Dual numbers
To make forward-mode autodiff work, we replace all floating point numbers with so-called dual numbers \(z = x + y N\) where \(N\) is a nilpotent element, i.e., \(N^2 = 0\). The space of dual number \(\mathbb{D}\) is a real algebra with addition and multiplication defined as follows. Let \(z_1 = x_1 + y_1 N\) and \(z_2 = x_2 + y_2 N\), then \[ z_1 + z_2 = (x_1 + x_2) + (y_1 + y_2) N \] and \[ z_1 \cdot z_2 = x_1 x_2 + (x_1 y_2 + x_2 y_1) N \] Notice now this product encodes the product rule for derivatives. All elements \(z \in \mathbb{D} \) with \(z = x + yN\) and \(x \neq 0 \) have a multiplicative inverse \(z^{-1} = x^{-1} - yx^{-2} N \). In C++ we can define the dual numbers using aclass and overload the arithmatic operators as follows.
In the header file dual.hpp we declare a class Dual with members x and y.
In the source file dual.cpp we define all methods using the rules for dual arithmetic described above.
Function evaluation
The magic of dual numbers comes from the way we can extend differentiable functions on \(\mathbb{R}\) to the dual numbers. For any differentiable function \(f : \mathbb{R} \rightarrow \mathbb{R} \), we can extend \(f\) to a function \(f : \mathbb{D} \rightarrow \mathbb{D} \) by defining \[ f(x + yN) = f(x) + y f'(x)N \] where \(f'\) is the derivative of \(f\). To see why this is a natural choise, we take the Taylor exansion of \(f\) around \(x\) and see that \[ f(x + yN) = f(x) + f'(x) yN + \tfrac12 f''(x) (yN)^2 + \dots \] However, as \(N^2 = 0\) all the terms of order \(y^2\) and higher vanish. This allows us to overload a number of standard mathematical functions such that they work on bothdouble and Dual variables.
In the files dualmath.hpp and dualmath.cpp we define some functions like \(\sin(x)\) and \(\cos(x)\)
Notice that the functions declared in dualmath.hpp are declared for double values in the <cmath> header,
which is included in the file dualmath.cpp.
Templated functions
Of course, in the functions defined indualmath.cpp we had to "manually" calculate the derivative to evaluate the functions on \(\mathbb{D}\) (with the exception of the pow function).

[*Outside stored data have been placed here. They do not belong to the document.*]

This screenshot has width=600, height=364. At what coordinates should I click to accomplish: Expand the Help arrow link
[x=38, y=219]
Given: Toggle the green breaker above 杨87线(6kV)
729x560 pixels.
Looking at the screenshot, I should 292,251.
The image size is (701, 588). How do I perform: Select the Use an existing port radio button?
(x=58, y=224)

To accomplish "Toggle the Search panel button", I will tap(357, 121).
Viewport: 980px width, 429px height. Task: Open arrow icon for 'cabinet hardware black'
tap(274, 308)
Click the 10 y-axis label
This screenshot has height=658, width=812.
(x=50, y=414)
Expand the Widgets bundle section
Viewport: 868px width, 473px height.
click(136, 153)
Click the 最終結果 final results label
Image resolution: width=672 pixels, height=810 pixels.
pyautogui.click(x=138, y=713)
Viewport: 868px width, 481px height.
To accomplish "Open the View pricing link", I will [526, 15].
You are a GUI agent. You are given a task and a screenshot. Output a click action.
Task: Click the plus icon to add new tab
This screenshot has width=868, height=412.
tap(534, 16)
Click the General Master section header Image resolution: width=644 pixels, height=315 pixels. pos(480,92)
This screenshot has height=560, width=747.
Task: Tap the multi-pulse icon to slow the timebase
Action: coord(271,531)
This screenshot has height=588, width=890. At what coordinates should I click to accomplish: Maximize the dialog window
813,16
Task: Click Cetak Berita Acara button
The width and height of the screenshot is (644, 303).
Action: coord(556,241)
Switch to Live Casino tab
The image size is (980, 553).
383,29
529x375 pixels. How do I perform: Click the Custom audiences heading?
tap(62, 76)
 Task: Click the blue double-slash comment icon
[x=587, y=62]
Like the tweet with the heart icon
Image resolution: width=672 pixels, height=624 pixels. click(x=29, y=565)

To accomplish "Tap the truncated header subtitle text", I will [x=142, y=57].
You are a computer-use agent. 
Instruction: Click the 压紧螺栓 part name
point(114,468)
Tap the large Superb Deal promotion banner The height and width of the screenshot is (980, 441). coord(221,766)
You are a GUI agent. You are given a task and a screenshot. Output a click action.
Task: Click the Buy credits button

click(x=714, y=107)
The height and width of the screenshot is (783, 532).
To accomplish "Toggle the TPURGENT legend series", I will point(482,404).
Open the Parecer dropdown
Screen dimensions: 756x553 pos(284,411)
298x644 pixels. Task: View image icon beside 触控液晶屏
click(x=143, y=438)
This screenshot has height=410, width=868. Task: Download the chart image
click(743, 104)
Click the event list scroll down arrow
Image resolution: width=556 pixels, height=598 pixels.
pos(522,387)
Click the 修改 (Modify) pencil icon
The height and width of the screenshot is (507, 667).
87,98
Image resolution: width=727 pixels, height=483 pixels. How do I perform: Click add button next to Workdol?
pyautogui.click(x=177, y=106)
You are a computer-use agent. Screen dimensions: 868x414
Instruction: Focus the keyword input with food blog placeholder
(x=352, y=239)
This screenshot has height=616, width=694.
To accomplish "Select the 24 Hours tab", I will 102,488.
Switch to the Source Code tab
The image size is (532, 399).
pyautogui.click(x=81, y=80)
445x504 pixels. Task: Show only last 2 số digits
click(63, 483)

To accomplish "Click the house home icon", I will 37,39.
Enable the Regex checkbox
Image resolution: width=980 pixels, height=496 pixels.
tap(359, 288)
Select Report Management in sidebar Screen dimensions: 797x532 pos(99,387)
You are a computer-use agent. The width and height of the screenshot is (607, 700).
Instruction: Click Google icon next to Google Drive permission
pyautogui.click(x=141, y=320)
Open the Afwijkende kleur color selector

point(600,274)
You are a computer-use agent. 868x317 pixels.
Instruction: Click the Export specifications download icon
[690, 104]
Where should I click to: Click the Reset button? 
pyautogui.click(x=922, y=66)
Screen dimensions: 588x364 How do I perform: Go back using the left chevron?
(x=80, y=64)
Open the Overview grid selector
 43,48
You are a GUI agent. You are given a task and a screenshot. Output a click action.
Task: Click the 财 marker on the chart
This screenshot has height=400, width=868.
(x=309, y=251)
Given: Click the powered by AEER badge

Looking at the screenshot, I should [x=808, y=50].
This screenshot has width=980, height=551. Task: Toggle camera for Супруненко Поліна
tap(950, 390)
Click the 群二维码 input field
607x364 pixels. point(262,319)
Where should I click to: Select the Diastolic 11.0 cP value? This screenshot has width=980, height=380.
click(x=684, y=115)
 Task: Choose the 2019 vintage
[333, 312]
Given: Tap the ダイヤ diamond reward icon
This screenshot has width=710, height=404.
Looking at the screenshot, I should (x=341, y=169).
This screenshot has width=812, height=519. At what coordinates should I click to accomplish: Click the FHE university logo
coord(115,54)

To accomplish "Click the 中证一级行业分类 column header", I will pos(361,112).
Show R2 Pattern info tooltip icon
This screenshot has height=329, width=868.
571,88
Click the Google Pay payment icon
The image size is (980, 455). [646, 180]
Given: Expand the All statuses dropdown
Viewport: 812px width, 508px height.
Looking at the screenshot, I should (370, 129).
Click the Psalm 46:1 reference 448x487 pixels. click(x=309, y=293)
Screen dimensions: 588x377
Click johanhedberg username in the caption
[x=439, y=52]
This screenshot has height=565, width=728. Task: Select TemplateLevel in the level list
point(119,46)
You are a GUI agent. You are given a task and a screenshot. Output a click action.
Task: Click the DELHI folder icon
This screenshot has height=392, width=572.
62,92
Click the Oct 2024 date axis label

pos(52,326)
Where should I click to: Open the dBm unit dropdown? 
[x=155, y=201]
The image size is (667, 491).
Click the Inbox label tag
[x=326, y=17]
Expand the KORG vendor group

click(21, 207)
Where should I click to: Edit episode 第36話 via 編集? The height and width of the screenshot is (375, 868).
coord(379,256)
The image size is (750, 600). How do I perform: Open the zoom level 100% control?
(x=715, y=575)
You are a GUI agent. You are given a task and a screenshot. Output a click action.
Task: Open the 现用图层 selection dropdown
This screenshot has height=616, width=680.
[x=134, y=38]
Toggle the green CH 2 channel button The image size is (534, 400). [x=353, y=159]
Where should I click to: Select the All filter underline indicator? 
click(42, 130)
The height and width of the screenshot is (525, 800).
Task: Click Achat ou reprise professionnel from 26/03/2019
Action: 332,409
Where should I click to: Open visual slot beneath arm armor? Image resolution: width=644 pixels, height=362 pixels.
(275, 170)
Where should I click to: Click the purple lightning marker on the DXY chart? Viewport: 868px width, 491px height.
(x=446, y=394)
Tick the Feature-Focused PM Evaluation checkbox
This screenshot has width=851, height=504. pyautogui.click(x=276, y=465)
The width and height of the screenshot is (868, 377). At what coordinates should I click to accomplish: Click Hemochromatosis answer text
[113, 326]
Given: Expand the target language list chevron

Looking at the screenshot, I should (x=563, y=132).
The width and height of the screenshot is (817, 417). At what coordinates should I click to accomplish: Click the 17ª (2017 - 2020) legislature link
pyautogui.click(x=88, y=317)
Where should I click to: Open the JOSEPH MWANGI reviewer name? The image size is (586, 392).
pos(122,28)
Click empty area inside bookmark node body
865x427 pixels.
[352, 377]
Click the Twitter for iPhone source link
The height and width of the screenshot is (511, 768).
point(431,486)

However, we went to the trouble to define the dual numbers in C++ in order to "automatically" calculate derivatives of functions.
To see how this works, suppose that define a templated C++ function fun<T>(T x), then we can either use fun<double> or
fun<Dual>. The derivative of fun can then be evaluated at a real number \(x\) using a dual number \(z = x + yN\) with non-zero \(y\).
In the following example, we "automatically" compute the derivative of \(\tan(x)\).
This file gives the following output
$ g++ ad_example1.cpp dual.cpp dualmath.cpp -o ad_example1 $ ./ad_example1 0 1 1 0.01 1.0001 1.0001 0.02 1.0004 1.0004 0.03 1.0009 1.0009 0.04 1.0016 1.0016 0.05 1.0025 1.0025 0.06 1.00361 1.00361 0.07 1.00492 1.00492 0.08 1.00643 1.00643 ...which we can use to make the following graph
To see why this works, we write \(z = x + 1N\) and mimick the calculation done by the computer: \[ \tan(z) = \frac{\sin(z)}{\cos(z)} = \frac{\sin(x) + \cos(x)N}{\cos(x) - \sin(x)N} \] which is defined in
dualmath.cpp. Then using the rules for division and multiplication of dual numbers defined in dual.cpp, we get
\[ \frac{\sin(x) + \cos(x)N}{\cos(x) - \sin(x)N} = (\sin(x) + \cos(x)N)(1/\cos(x) + \sin(x)/\cos^2(x)N) \]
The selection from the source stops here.